Text-to-Image Generation via Dual Optimization Stable Diffusion Model
HUANG Jinjie1,2, LIU Bin1,2
1. School of Automation, Harbin University of Science and Technology, Harbin 150080; 2. Heilongjiang Provincial Key Laboratory of Complex Intelligent System and Integration, Harbin University of Science and Technology, Harbin 150080
Abstract:The stable diffusion(SD) model is unable to ensure full alignment between the generated images and the input textual prompts, while handling text prompts containing multiple objects. Moreover, the complete retraining of the SD model requires enormous computational resources.
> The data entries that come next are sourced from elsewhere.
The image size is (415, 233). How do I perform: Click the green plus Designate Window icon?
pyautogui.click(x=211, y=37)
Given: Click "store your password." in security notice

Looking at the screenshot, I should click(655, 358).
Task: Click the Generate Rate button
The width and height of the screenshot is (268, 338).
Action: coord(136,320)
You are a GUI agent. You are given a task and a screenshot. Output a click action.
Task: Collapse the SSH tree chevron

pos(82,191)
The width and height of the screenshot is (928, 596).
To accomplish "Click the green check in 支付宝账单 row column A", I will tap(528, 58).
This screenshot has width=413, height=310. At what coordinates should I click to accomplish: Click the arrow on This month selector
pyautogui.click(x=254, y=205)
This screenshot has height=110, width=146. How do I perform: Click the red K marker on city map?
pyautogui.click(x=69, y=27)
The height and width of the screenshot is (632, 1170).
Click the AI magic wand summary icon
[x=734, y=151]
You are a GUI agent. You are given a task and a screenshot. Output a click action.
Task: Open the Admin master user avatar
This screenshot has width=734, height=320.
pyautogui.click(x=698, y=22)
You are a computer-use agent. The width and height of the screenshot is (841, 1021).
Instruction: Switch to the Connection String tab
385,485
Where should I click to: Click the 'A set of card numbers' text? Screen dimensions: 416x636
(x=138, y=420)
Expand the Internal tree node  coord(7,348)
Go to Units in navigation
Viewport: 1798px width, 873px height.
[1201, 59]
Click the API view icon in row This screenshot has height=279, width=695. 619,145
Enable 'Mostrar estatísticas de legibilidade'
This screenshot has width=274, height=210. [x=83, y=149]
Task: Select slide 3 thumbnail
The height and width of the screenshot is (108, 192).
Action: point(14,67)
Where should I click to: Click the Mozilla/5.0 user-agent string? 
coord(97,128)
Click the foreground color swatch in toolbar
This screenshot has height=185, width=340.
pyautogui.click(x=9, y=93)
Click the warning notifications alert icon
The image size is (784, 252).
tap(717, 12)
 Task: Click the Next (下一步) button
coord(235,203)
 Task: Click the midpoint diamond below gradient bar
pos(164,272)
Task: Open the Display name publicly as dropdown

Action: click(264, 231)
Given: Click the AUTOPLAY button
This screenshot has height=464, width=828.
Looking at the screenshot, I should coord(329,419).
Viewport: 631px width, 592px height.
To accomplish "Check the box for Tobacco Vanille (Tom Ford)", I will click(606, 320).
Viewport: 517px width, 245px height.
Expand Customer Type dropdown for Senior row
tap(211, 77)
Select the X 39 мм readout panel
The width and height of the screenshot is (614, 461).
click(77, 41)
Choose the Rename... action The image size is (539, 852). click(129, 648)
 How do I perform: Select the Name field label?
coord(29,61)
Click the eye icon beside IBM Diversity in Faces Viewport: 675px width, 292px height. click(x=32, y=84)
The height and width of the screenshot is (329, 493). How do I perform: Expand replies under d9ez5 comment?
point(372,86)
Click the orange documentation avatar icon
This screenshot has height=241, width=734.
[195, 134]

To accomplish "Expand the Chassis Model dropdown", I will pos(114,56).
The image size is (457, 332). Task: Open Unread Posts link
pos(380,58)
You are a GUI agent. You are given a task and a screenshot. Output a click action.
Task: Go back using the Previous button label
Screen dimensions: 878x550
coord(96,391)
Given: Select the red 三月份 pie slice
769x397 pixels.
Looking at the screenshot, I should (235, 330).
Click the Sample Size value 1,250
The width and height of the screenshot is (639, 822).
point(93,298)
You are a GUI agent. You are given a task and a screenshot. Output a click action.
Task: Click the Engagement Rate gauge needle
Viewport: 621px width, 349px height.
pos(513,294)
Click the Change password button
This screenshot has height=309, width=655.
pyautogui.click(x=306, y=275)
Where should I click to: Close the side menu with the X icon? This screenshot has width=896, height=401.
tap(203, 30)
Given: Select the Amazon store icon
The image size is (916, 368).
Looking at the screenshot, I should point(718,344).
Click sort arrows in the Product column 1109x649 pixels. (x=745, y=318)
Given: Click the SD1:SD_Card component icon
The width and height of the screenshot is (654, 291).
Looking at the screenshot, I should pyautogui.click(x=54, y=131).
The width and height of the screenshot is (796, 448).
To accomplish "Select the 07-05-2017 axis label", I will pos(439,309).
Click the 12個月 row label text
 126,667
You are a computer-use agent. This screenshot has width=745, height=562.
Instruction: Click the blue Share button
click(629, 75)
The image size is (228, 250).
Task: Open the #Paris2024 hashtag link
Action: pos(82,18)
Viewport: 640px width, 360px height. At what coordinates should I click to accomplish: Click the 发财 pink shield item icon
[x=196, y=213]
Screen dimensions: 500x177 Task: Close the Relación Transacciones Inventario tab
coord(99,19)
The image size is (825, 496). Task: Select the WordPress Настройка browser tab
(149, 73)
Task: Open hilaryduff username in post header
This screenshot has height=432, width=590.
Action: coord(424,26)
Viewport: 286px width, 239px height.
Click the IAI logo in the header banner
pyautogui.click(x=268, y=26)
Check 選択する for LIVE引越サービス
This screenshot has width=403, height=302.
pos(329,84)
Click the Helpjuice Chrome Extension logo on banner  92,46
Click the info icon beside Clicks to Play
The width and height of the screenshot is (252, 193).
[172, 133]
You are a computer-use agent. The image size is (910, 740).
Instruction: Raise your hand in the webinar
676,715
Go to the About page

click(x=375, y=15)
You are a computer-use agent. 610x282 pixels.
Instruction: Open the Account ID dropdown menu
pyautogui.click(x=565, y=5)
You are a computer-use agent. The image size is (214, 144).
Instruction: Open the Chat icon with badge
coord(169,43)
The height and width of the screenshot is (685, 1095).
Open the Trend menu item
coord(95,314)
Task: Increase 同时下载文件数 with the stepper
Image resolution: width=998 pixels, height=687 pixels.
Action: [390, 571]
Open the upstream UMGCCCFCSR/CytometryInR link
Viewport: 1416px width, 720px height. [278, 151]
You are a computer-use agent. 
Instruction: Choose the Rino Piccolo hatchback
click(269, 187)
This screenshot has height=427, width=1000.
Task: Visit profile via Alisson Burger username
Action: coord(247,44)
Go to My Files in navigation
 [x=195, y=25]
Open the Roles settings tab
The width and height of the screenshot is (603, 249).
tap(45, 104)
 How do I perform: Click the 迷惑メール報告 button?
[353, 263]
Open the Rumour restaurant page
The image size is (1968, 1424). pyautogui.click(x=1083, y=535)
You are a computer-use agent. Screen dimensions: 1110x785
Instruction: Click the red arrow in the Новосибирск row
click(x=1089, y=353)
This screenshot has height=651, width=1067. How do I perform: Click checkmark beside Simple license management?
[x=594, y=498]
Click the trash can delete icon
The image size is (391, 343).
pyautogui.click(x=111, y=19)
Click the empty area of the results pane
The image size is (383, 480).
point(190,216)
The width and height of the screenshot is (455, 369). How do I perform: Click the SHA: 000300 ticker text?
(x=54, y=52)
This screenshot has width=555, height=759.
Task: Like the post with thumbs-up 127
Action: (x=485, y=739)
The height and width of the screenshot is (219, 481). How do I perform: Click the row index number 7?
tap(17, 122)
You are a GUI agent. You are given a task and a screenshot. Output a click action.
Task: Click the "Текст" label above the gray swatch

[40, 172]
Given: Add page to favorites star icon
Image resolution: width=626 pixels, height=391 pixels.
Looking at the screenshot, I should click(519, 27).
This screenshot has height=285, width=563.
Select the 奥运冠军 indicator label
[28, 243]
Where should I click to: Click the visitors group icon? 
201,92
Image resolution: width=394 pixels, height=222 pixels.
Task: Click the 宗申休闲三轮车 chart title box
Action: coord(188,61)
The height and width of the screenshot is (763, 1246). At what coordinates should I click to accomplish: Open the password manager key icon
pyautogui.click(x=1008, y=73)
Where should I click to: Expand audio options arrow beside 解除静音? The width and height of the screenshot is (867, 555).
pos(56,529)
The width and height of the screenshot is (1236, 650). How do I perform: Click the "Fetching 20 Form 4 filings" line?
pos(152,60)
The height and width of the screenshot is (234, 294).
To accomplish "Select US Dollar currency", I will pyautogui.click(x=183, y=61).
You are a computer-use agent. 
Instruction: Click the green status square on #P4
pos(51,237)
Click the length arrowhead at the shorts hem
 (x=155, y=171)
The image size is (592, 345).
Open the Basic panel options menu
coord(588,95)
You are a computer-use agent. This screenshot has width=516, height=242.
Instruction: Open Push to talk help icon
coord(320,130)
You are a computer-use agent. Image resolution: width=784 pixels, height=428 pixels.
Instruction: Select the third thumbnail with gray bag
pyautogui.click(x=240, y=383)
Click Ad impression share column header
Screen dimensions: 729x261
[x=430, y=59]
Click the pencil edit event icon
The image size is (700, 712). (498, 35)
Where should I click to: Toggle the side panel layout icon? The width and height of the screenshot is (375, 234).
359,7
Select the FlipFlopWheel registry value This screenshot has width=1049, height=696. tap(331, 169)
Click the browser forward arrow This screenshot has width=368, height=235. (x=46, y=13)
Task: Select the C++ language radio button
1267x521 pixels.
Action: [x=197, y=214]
To solve this problem, a training-free method, text-to-image generation via dual optimization stable diffusion model(DualOpt-SD) is proposed. First, a layout-to-image generation(L2I) model is integrated into a text-to-image generation(T2I) model through a generation framework based on a pre-trained SD model. Next, the dual optimization(DualOpt) strategy is designed to optimize the output noise by the model during the inference process. DualOpt consists of two parts: one part adjusts the prior knowledge learned by L2I and T2I dynamically based on attention scores, and the other part focuses on the requirements of different denoising stages and applies varying attention to L2I and T2I. Experiments demonstrate that when the text prompt contains multiple objects, DualOpt-SD improves compositional accuracy while preserving strong interpretative capabilities of SD model. Furthermore, DualOpt-SD achieves higher overall image generation performance and produces images with high realism and reasonable object placement.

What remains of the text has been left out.